Data supplied »
• • •

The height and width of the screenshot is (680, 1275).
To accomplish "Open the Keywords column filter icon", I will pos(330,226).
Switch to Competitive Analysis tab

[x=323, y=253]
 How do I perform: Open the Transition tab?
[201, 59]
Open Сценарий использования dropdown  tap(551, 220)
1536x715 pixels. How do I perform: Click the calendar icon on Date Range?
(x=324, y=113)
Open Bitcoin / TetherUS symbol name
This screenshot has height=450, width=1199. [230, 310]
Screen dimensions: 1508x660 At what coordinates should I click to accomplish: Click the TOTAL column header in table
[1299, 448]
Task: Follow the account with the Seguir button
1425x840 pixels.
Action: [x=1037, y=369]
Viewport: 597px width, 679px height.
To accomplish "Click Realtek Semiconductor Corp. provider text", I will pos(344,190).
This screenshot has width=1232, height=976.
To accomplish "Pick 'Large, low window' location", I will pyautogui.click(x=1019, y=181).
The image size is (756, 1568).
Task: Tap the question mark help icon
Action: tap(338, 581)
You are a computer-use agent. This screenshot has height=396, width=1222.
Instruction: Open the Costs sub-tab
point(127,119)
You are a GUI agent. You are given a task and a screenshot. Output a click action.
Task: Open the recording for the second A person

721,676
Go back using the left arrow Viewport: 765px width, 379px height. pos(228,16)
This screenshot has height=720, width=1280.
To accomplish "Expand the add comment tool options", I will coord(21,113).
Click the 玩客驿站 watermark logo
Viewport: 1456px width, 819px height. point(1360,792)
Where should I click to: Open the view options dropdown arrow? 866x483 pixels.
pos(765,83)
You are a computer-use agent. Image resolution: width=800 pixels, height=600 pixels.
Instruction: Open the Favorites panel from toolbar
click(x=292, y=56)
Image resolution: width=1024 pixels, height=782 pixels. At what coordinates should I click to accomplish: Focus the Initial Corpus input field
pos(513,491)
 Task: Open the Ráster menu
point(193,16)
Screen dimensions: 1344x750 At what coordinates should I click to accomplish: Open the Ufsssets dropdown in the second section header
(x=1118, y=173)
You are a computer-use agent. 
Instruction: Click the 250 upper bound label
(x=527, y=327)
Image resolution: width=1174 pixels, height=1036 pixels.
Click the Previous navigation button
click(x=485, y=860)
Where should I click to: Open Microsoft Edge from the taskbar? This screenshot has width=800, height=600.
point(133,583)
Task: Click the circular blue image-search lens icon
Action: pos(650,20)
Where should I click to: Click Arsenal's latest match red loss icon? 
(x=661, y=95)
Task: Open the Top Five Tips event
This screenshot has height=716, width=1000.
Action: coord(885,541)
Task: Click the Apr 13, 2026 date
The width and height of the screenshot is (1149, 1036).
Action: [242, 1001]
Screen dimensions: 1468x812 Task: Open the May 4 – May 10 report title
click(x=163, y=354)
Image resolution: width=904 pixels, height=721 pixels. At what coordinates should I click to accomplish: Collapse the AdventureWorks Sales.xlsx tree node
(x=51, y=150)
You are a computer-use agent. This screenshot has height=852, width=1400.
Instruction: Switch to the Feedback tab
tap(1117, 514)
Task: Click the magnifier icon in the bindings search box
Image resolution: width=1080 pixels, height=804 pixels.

• • •

How to complete this task » When you transcribe the listing, make each line match the original exactly.

Your response »
The height and width of the screenshot is (680, 1275).
To accomplish "Open the Keywords column filter icon", I will pos(330,226).
Switch to Competitive Analysis tab

[x=323, y=253]
 How do I perform: Open the Transition tab?
[201, 59]
Open Сценарий использования dropdown  tap(551, 220)
1536x715 pixels. How do I perform: Click the calendar icon on Date Range?
(x=324, y=113)
Open Bitcoin / TetherUS symbol name
This screenshot has height=450, width=1199. [230, 310]
Screen dimensions: 1508x660 At what coordinates should I click to accomplish: Click the TOTAL column header in table
[1299, 448]
Task: Follow the account with the Seguir button
1425x840 pixels.
Action: [x=1037, y=369]
Viewport: 597px width, 679px height.
To accomplish "Click Realtek Semiconductor Corp. provider text", I will pos(344,190).
This screenshot has width=1232, height=976.
To accomplish "Pick 'Large, low window' location", I will pyautogui.click(x=1019, y=181).
The image size is (756, 1568).
Task: Tap the question mark help icon
Action: tap(338, 581)
You are a computer-use agent. This screenshot has height=396, width=1222.
Instruction: Open the Costs sub-tab
point(127,119)
You are a GUI agent. You are given a task and a screenshot. Output a click action.
Task: Open the recording for the second A person

721,676
Go back using the left arrow Viewport: 765px width, 379px height. pos(228,16)
This screenshot has height=720, width=1280.
To accomplish "Expand the add comment tool options", I will coord(21,113).
Click the 玩客驿站 watermark logo
Viewport: 1456px width, 819px height. point(1360,792)
Where should I click to: Open the view options dropdown arrow? 866x483 pixels.
pos(765,83)
You are a computer-use agent. Image resolution: width=800 pixels, height=600 pixels.
Instruction: Open the Favorites panel from toolbar
click(x=292, y=56)
Image resolution: width=1024 pixels, height=782 pixels. At what coordinates should I click to accomplish: Focus the Initial Corpus input field
pos(513,491)
 Task: Open the Ráster menu
point(193,16)
Screen dimensions: 1344x750 At what coordinates should I click to accomplish: Open the Ufsssets dropdown in the second section header
(x=1118, y=173)
You are a computer-use agent. 
Instruction: Click the 250 upper bound label
(x=527, y=327)
Image resolution: width=1174 pixels, height=1036 pixels.
Click the Previous navigation button
click(x=485, y=860)
Where should I click to: Open Microsoft Edge from the taskbar? This screenshot has width=800, height=600.
point(133,583)
Task: Click the circular blue image-search lens icon
Action: pos(650,20)
Where should I click to: Click Arsenal's latest match red loss icon? 
(x=661, y=95)
Task: Open the Top Five Tips event
This screenshot has height=716, width=1000.
Action: coord(885,541)
Task: Click the Apr 13, 2026 date
The width and height of the screenshot is (1149, 1036).
Action: [242, 1001]
Screen dimensions: 1468x812 Task: Open the May 4 – May 10 report title
click(x=163, y=354)
Image resolution: width=904 pixels, height=721 pixels. At what coordinates should I click to accomplish: Collapse the AdventureWorks Sales.xlsx tree node
(x=51, y=150)
You are a computer-use agent. This screenshot has height=852, width=1400.
Instruction: Switch to the Feedback tab
tap(1117, 514)
Task: Click the magnifier icon in the bindings search box
Image resolution: width=1080 pixels, height=804 pixels.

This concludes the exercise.